Choosing the Right Loan and the Right Lender
Borrowers have lots of choices among types of loans and lenders. Choosing wisely can save you a lot of money. Protect yourself from paying more for credit than you need to by understanding the different types of loans and lenders. Remember, if you borrow money that you cannot repay, you can lose your home, your car, your savings and your investments. Also, a court can order that your employer “garnish” your earnings, that is, withhold some of your pay on behalf of a creditor.
For some loans, called “secure loans,” you must put up “collateral” – something you own that the lender can take if you don’t repay the loan. Cars, homes and savings and investment accounts are common types of collateral. “Unsecured” loan, like credit cards, do not require collateral.
The main types of loans are:
- Credit cards: An unsecured loan, credit cards are the best choice for clothing, small appliances and other small purchases from department stores.
- Consumer installment loans: Unsecured loans, these are used to finance larger purchases like college tuition, vacations, home improvements and major appliances and to consolidate debts. They usually must be repaid over two to five years.
- Home loans (purchase, refinance and equity): Secured loans, these are used to buy a home, obtain a new mortgage that costs less or use some of the equity to pay for other major expenses.
Regardless of whether it’s a secured or unsecured loan, lenders charge both fees and a percentage rate of interest to earn a profit on the money they lend. Before you apply for any type of loan, make sure you know what fees and interest rate will be charged and all the other conditions the lender places on your loan. Those conditions include, but are not limited to:
- The loan term (how long you have to repay the loan amount, called the “principal,” plus the interest and fees)

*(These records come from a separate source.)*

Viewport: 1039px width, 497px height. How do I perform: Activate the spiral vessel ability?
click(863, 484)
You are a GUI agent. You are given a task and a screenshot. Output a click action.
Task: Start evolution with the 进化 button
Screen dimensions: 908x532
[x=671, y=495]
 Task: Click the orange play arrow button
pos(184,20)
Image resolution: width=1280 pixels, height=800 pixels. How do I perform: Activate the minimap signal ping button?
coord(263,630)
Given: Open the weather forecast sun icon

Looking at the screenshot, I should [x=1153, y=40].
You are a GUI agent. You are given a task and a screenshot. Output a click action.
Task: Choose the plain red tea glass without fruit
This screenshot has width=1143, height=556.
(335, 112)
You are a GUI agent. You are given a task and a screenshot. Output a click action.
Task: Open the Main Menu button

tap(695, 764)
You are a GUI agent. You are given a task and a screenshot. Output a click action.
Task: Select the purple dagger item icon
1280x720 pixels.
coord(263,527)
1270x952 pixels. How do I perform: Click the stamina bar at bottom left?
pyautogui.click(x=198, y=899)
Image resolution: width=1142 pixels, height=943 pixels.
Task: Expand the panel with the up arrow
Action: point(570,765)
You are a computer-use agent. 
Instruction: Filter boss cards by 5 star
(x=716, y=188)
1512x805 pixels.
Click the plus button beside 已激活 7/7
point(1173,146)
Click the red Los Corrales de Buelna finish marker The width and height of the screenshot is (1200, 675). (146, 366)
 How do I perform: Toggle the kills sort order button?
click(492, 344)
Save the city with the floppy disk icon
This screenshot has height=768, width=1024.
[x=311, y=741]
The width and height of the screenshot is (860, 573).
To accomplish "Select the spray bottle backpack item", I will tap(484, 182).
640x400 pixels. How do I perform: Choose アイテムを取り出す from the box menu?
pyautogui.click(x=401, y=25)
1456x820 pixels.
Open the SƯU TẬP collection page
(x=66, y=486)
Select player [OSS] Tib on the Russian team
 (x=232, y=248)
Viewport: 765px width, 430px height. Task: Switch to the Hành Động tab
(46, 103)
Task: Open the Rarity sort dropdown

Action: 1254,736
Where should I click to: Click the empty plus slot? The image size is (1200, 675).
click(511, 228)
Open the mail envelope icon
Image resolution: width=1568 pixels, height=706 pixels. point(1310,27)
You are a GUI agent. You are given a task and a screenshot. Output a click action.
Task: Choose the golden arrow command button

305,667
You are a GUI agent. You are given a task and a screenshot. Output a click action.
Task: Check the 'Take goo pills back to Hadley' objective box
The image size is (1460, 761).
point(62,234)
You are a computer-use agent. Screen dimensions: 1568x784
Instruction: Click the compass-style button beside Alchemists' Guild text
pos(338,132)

- The amount and timing of payments
- What will happen if you make payments late or miss payments
- Whether you can repay the loan without penalty before the loan term is up
A loan’s interest rate is expressed as a percentage of the loan amount and may be “fixed” or “variable/adjustable.” A fixed rate stays the same over the term or “life” of the loan. A variable/adjustable rate may go up and result in a higher interest rate and monthly payment. To see what different loans will cost, compare their “annual percentage rates” (APRs), which include both the interest rates and fees.
The amount of money you borrow is called the “principal.” When you repay a loan, you repay the principal plus all the interest and fees that are charged. Before you take out a loan, determine how much money you will be required to repay the lender over the life of the loan. The difference between the principal and the total of all your payments is the “cost” of the loan. Be sure you know and can afford the cost of any loan before you sign a contract with the lender.
Federally insured banks, savings and loans and credit unions are usually the best place to shop for an affordable loan. Some have special programs to help low-income applicants and applicants with poor or no credit histories.
Other types of lenders also offer many kinds of loans. Just remember that the easier it is for you to qualify, the more expensive the loan is likely to be.